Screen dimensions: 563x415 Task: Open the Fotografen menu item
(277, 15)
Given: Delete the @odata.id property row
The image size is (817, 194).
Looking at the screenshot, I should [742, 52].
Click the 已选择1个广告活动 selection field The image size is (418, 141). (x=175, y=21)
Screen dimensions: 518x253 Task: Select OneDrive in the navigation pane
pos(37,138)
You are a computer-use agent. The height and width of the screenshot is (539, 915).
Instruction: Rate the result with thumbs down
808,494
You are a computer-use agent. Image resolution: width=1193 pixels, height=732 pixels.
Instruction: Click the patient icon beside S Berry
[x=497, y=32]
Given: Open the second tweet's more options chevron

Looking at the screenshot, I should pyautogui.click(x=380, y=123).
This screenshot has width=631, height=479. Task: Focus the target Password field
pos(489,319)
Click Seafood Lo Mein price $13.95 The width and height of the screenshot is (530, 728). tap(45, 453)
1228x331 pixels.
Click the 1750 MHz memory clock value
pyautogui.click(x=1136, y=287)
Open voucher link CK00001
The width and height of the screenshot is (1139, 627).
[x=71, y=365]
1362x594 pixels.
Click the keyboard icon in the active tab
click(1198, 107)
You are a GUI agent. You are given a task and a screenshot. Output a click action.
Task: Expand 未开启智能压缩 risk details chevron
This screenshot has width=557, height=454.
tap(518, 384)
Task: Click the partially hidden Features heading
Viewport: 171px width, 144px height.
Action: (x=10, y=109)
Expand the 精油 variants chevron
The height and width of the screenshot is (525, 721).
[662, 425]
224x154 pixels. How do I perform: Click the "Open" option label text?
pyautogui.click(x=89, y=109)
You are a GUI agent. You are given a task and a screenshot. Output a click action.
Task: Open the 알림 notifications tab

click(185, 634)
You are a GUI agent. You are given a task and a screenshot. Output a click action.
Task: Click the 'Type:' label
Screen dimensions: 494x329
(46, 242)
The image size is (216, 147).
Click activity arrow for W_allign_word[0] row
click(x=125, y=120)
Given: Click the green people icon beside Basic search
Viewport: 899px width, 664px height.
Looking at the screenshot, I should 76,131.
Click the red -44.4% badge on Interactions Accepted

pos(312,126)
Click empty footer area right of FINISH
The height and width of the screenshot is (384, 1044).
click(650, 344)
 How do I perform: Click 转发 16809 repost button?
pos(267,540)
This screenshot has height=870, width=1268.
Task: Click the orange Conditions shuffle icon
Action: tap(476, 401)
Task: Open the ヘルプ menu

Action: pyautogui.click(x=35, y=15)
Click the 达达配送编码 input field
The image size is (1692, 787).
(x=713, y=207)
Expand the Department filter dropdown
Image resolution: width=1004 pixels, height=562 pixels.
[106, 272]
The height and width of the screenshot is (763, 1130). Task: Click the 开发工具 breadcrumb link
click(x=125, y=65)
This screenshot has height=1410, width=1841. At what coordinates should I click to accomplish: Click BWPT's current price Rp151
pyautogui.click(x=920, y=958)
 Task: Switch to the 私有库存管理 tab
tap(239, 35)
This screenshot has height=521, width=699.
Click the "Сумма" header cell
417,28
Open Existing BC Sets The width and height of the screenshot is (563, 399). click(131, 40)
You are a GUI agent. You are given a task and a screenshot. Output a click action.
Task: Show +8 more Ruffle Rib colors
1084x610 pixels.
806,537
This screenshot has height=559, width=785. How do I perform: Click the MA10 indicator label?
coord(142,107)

### TASK GOAL:
Every record is to be retyped exactly as given.

### FINISHED EXERCISE:
Screen dimensions: 563x415 Task: Open the Fotografen menu item
(277, 15)
Given: Delete the @odata.id property row
The image size is (817, 194).
Looking at the screenshot, I should [742, 52].
Click the 已选择1个广告活动 selection field The image size is (418, 141). (x=175, y=21)
Screen dimensions: 518x253 Task: Select OneDrive in the navigation pane
pos(37,138)
You are a computer-use agent. The height and width of the screenshot is (539, 915).
Instruction: Rate the result with thumbs down
808,494
You are a computer-use agent. Image resolution: width=1193 pixels, height=732 pixels.
Instruction: Click the patient icon beside S Berry
[x=497, y=32]
Given: Open the second tweet's more options chevron

Looking at the screenshot, I should pyautogui.click(x=380, y=123).
This screenshot has width=631, height=479. Task: Focus the target Password field
pos(489,319)
Click Seafood Lo Mein price $13.95 The width and height of the screenshot is (530, 728). tap(45, 453)
1228x331 pixels.
Click the 1750 MHz memory clock value
pyautogui.click(x=1136, y=287)
Open voucher link CK00001
The width and height of the screenshot is (1139, 627).
[x=71, y=365]
1362x594 pixels.
Click the keyboard icon in the active tab
click(1198, 107)
You are a GUI agent. You are given a task and a screenshot. Output a click action.
Task: Expand 未开启智能压缩 risk details chevron
This screenshot has width=557, height=454.
tap(518, 384)
Task: Click the partially hidden Features heading
Viewport: 171px width, 144px height.
Action: (x=10, y=109)
Expand the 精油 variants chevron
The height and width of the screenshot is (525, 721).
[662, 425]
224x154 pixels. How do I perform: Click the "Open" option label text?
pyautogui.click(x=89, y=109)
You are a GUI agent. You are given a task and a screenshot. Output a click action.
Task: Open the 알림 notifications tab

click(185, 634)
You are a GUI agent. You are given a task and a screenshot. Output a click action.
Task: Click the 'Type:' label
Screen dimensions: 494x329
(46, 242)
The image size is (216, 147).
Click activity arrow for W_allign_word[0] row
click(x=125, y=120)
Given: Click the green people icon beside Basic search
Viewport: 899px width, 664px height.
Looking at the screenshot, I should 76,131.
Click the red -44.4% badge on Interactions Accepted

pos(312,126)
Click empty footer area right of FINISH
The height and width of the screenshot is (384, 1044).
click(650, 344)
 How do I perform: Click 转发 16809 repost button?
pos(267,540)
This screenshot has height=870, width=1268.
Task: Click the orange Conditions shuffle icon
Action: tap(476, 401)
Task: Open the ヘルプ menu

Action: pyautogui.click(x=35, y=15)
Click the 达达配送编码 input field
The image size is (1692, 787).
(x=713, y=207)
Expand the Department filter dropdown
Image resolution: width=1004 pixels, height=562 pixels.
[106, 272]
The height and width of the screenshot is (763, 1130). Task: Click the 开发工具 breadcrumb link
click(x=125, y=65)
This screenshot has height=1410, width=1841. At what coordinates should I click to accomplish: Click BWPT's current price Rp151
pyautogui.click(x=920, y=958)
 Task: Switch to the 私有库存管理 tab
tap(239, 35)
This screenshot has height=521, width=699.
Click the "Сумма" header cell
417,28
Open Existing BC Sets The width and height of the screenshot is (563, 399). click(131, 40)
You are a GUI agent. You are given a task and a screenshot. Output a click action.
Task: Show +8 more Ruffle Rib colors
1084x610 pixels.
806,537
This screenshot has height=559, width=785. How do I perform: Click the MA10 indicator label?
coord(142,107)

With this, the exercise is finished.